### GOAL A
List each of the issues that the plaintiff raises in the legal passage.
### GOAL B
Repeat a stretch of the legal passage word for word, beginning at the words "Plaintiff's motion is" and stopping after "of the investigation.".

### DOCUMENT SECTION
■ ■ ■ ■ ■ ■ ■

Plaintiff raises five basic issues: (1) it alleges that ITA violated the statute by including in its calculation of foreign market value sales of merchandise which were not within the class or kind of merchandise covered by the investigation; 1 (2) plaintiff asserts a circumstances of sale adjustment should be made to foreign market value because of differences in value between CA & CD sold in the swimming pool trade and that sold in other trades, and that foreign market value should be adjusted to reflect restrictions on the sale of CA & CD in Japan; (3) plaintiff alleges that ITA's investigation to determine whether certain sales were below cost of production was inadequate; 2 (4) plaintiff alleges that it was deprived of its constitutional right to meaningful participation in the administrative review because of ITA's failure to provide it access to certain documents relating to the cost of production investigation; and (5) plaintiff objects to a circumstances of sale adjustment to foreign market value for Shikoku's advertising expenses.

Plaintiff's motion is opposed by defendant and two intervenors. The intervenors are the foreign producers of the relevant chemicals that were the subject of the investigation.

■ ■ ■ ■ ■ ■ ■

### LISTED RECORDS

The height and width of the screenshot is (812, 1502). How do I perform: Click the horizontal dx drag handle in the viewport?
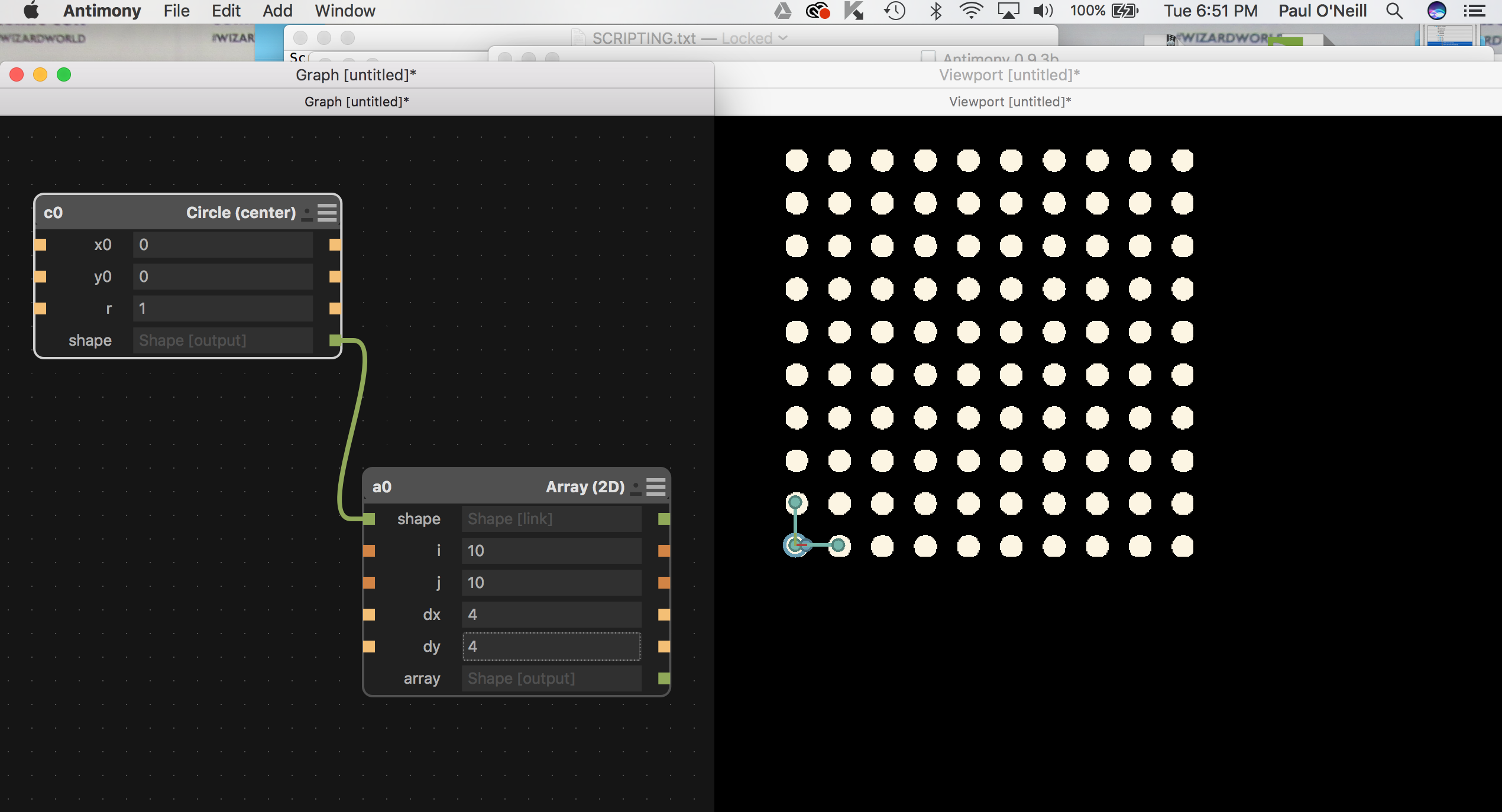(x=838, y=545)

■ ■ ■ ■ ■ ■ ■

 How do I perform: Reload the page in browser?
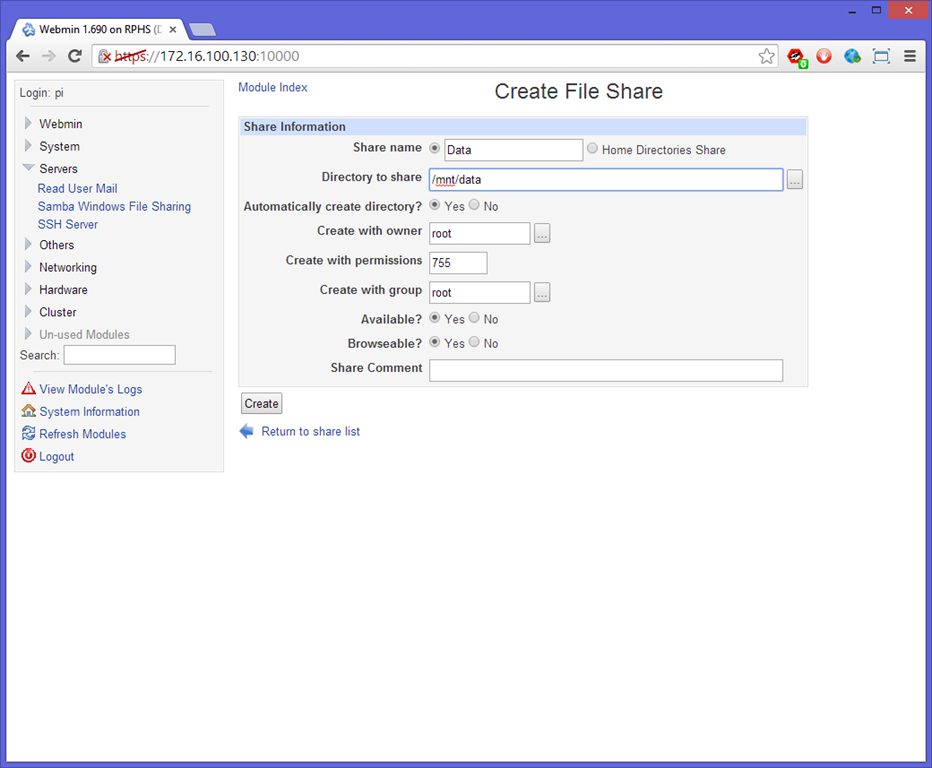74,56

■ ■ ■ ■ ■ ■ ■

### EXERCISE RESULT A
1. ITA violated the statute by including in its calculation of foreign market value sales of merchandise that were not within the class or kind of merchandise covered by the investigation.
2. A circumstances of sale adjustment should be made to foreign market value because of differences in value between CA & CD sold in the swimming pool trade and CA & CD sold in other trades. Foreign market value should also be adjusted to reflect restrictions on the sale of CA & CD in Japan.
3. ITA's investigation to determine whether certain sales were below cost of production was inadequate.
4. The plaintiff was deprived of its constitutional right to meaningful participation in the administrative review because ITA failed to give it access to certain documents relating to the cost of production investigation.
5. The plaintiff objects to a circumstances of sale adjustment to foreign market value for Shikoku's advertising expenses.

### EXERCISE RESULT B
Plaintiff's motion is opposed by defendant and two intervenors. The intervenors are the foreign producers of the relevant chemicals that were the subject of the investigation.